_EXERCISE GOAL_
Carry on the blog post about getting back to writing up TASSP, starting right after its last sentence.
-- START PASSAGE TO READ --
I’ve had a problem ever since TASSP.
I’ve wanted to write about other things, but I’ve felt guilty because there was so much that I *could* write about from TASSP, so I’ve insisted that I won’t write about anything else until TASSP has been completed. Now, we’re left a month after the party with very few posts to my blog since it indeed, only one short installment of the tale completed and several significant things, such as my very exciting Mad Scientist Roleplay Scenario and my twenty fifth birthday entirely unmentioned.
I really love blogging, but I’ve been disappointingly without discipline with regards to it recently, and the longer I go without writing, the harder it is to start again, especially when it seems like every entry I’m promising to do better at it and then not writing the next day. I had a long conversation with Scotchgrove tonight, part of which focused on this not blogging business. He decided that due to my current schedule, I should be able to post to my blog daily, and he’s decided to hold me to this standard (remember, he is The Boss of Me).
|For those who may have been confused|
So, in order to get the ball rolling on this new dedication to posting every day, I’m going to start to finish telling you about TASSP. Honestly, it’s been a bit of time, and I don’t really remember the order in which everything happened, so it may just be my best approximation in that regard. I’d also like to add that it’s going on 3:00 AM while I’m writing this and I’m suffering from insomnia, so it’s likely that this won’t be my most clear or articulate post.
Following the naughty school girl party, I had planned to do a mass school girl shoot with my very excellent friend, Ten Amorette, her partner and another excellent friend, drlectr and a gaggle of amazing spanking models. Unfortunately, I arrived to this shoot somewhat late due to a failure to communicate about when, exactly, the naughty school girl party ended, since I ducked out with Heather to make sure that she was all set for her shoot and stuff (alright, because I was a bit attached at the hip with her after having not seen her for a month. She is, after all, my best friend!) and I ended up being somewhat late. I arrived to find that the filming had already started. This was easily taken care of, however. The plot of the scene involved a group of girls getting busted for having a keg and drinking in their room, and so my character simply walked in looking for the beer, only to find a very angry principal yielding a paddle. The fact that I never got to taste any of that beer didn’t excuse me from getting a series of hard swats!
-- END PASSAGE TO READ --
-- START RECORD EXCERPTS --
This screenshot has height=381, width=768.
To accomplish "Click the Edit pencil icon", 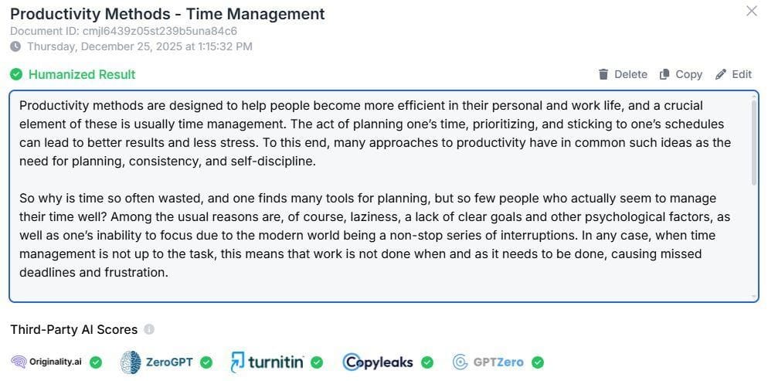I will coord(721,74).
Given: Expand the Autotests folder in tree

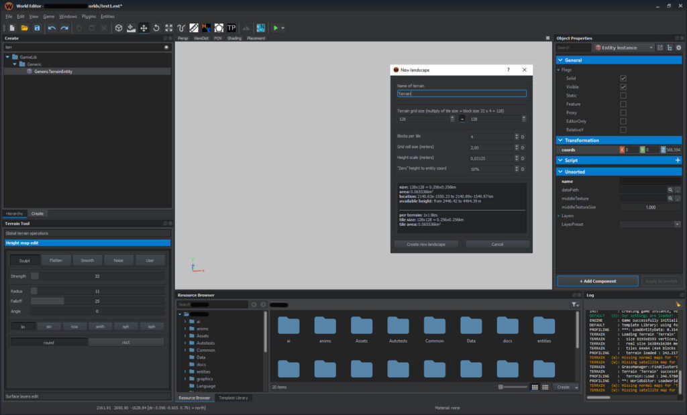Looking at the screenshot, I should coord(184,343).
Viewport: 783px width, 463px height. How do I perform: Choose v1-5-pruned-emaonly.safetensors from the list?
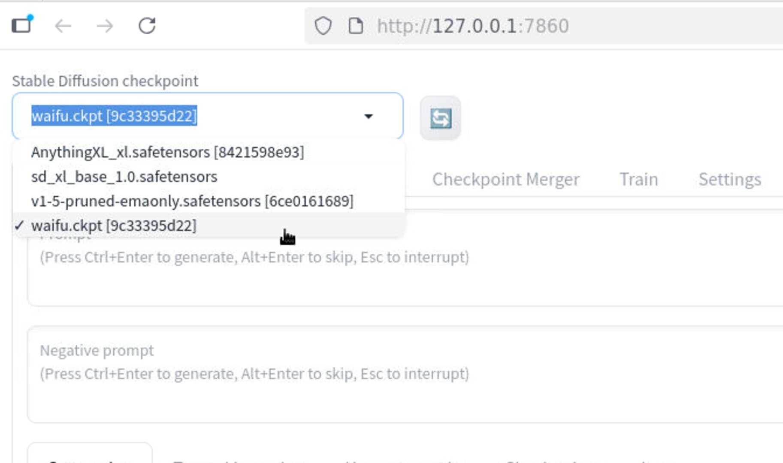[192, 200]
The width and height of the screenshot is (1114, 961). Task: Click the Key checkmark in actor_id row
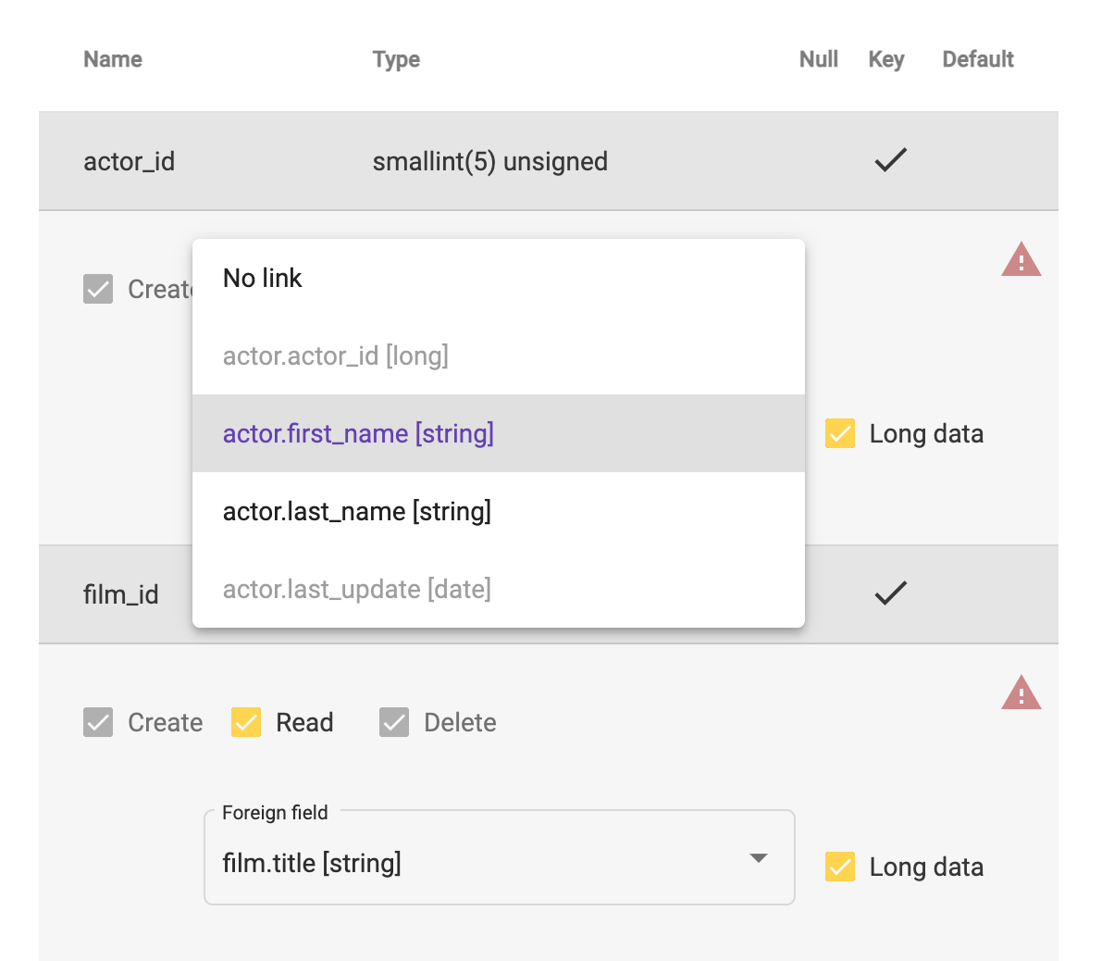pos(890,161)
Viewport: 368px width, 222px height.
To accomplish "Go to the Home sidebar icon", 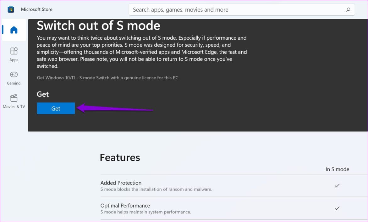I will (x=14, y=30).
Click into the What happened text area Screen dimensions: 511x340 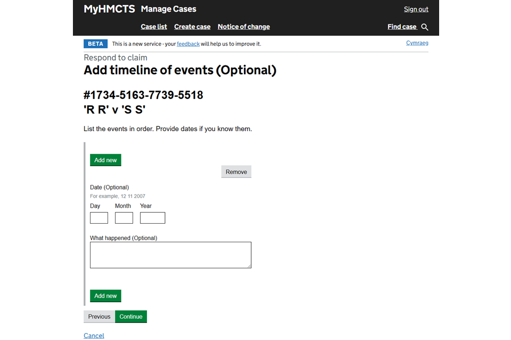[x=170, y=255]
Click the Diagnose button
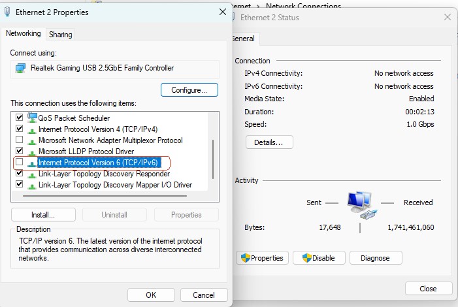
-- END RECORD EXCERPTS --
_FINAL RESULT_
I love filming with a large group of models because we all start playing off each other and one thing leads to another. It becomes full of energy and very authentic. I also love filming with Ten, because she’s pretty much the most fun person ever, and she constantly cracks me up with her antics when she’s in character. This video will be being released for free, so once it is, I’ll make mention of it here and give you lovely people a link. It’s certainly something worth watching (probably again, and again, and again).
Later that night, I attended a dinner during which mashed potatoes were served in martini glasses (which was a bit confusing but still quite delicious) and my dinner entertainment included watching Amelia Jane Rutherford get a paddling. “The English girls” (as people tended to refer to Pandora and Amelia) were very fascinated with the American style paddles– in England, most people’s definition of a paddle is some lovely leather thing, and the two of them seemed very eager to get the “American cultural experience” of being spanked with an awful wooden one. As a brief side note, I find it rather interesting that the traditional English implements have very little room for “thud”: the only thing that I can think of which seems to be popular over there and thuddy are those awful, ebony hairbrushes (which, as far as I’m concerned, England may keep, and there must be some sort of International Spanking Ordinance that protects me from awful things like that when I’m abroad). Amelia appeared quite impressed with the Spencer paddling that she received over dinner, and the more I saw of her, the more impressed I became with Amelia herself.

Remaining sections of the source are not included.